With the QGIS Grant Programme 2019, we were able to support six proposals that were aimed to improve the QGIS project, including software, infrastructure, and documentation. These are the reports on the work that has been done within the individual projects:
- Profile and optimise the QGIS vector rendering code (Nyall Dawson)
We conducted in-depth research into code “hot spots” and inefficiencies in the QGIS rendering code using a number of code profiling tools. This work resulted in many optimisations in the vector rendering code and other parts of QGIS (such as certain Processing algorithms). These optimisations were made available in the QGIS 3.10.0 release.
- “Rebalance” the labeling engine and fix poor automatic label placement choices (Nyall Dawson)
We first designed unit tests covering a range of different label placement situations and then used these tests as a guide to re-work the label placement engine. Now, labels will never be placed over features from a layer with a higher obstacle weight, avoiding the complexities and bugs which were present in the older approach. To avoid disrupting existing projects, the new labeling logic is only used for newly created projects in QGIS 3.12 and later. (Existing projects can be upgraded via the project’s label settings dialog.)
- Reuse core functionality to provide DB manager features (Alessandro Pasotti & Nyall Dawson)
We have developed a new QGIS core API, fully exposed to Python, that makes it possible to manage stored connections to various data provider source in a unified and consistent way. This is part of a larger effort building a new connections API.
- Snapping cache improvements (Hugo Mercier)
Snapping is crucial for editing geospatial features. Snapping correctly supposes QGIS have in memory an indexed cache of the geometries to snap to. And maintainting this cache when data is modified, sometimes by another user or database logic, can be a real challenge. This it exactly what this work adresses. This feature has been merged into QGIS 3.12.
- Fix problems in larger 3D scenes (Martin Dobias)
We worked on two issues within 3D map views. The first one was that map tiles were only being prepared using a single CPU core – this is now fixed and we may use multiple CPUs to load tiles of 3D scenes faster. The other (and greater) problem was that data from vector layers (when they have 3D renderer assigned) were all being prepared at once for the whole layer in the main thread.

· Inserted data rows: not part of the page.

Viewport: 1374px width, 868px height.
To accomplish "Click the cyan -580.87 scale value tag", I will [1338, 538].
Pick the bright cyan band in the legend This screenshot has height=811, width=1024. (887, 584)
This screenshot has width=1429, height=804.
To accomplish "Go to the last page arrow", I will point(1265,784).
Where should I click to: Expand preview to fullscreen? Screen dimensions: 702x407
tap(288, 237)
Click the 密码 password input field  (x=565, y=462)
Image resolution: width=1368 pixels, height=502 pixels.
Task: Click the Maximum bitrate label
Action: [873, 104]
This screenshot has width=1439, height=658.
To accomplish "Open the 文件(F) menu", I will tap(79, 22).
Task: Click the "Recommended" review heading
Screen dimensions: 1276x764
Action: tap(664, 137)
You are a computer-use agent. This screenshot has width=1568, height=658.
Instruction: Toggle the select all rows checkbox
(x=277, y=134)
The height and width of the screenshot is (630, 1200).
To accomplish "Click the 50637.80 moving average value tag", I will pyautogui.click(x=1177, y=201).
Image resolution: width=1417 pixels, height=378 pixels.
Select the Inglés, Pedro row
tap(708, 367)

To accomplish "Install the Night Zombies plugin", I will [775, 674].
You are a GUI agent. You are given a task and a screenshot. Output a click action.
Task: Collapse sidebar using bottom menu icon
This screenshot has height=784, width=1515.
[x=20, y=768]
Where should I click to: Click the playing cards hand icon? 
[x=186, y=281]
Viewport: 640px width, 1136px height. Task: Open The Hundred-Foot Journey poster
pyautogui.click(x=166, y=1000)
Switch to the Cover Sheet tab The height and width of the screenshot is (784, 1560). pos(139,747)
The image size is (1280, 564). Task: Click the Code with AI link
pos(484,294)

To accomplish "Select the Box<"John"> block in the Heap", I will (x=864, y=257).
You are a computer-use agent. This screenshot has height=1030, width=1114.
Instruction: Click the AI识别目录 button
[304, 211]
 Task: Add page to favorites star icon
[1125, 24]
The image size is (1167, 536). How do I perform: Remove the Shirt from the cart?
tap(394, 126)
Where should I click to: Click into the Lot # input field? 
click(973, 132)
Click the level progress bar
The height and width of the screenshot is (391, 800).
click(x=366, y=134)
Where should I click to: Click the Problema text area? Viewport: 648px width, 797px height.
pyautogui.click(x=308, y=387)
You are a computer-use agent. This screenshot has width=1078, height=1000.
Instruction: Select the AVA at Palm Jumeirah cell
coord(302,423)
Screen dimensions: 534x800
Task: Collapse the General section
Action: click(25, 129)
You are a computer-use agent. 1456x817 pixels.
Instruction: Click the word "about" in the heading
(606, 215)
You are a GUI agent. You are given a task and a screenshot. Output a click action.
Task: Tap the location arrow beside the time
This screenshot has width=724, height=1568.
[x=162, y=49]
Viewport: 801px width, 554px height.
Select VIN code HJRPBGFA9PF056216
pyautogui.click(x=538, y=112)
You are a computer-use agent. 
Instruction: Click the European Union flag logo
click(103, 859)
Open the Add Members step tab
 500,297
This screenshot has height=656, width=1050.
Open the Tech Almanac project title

That resulted in possibly long freeze of the whole user interface while data were being loaded. This is now resolved as well and data from vector layers are being loaded in smaller tiles in background threads (and using multiple CPU cores). As a result, the overall user experience is now much smoother.
- Open documentation issues for pull requests (Matthias Kuhn and Denis Rouzaud)
A documentation bot is now alive and automatically create an issue in the documentation repo for merged PR.
Thank you to everyone who participated and made this round of grants a great success and thank you to all our sponsor and donors who make this initiative possible!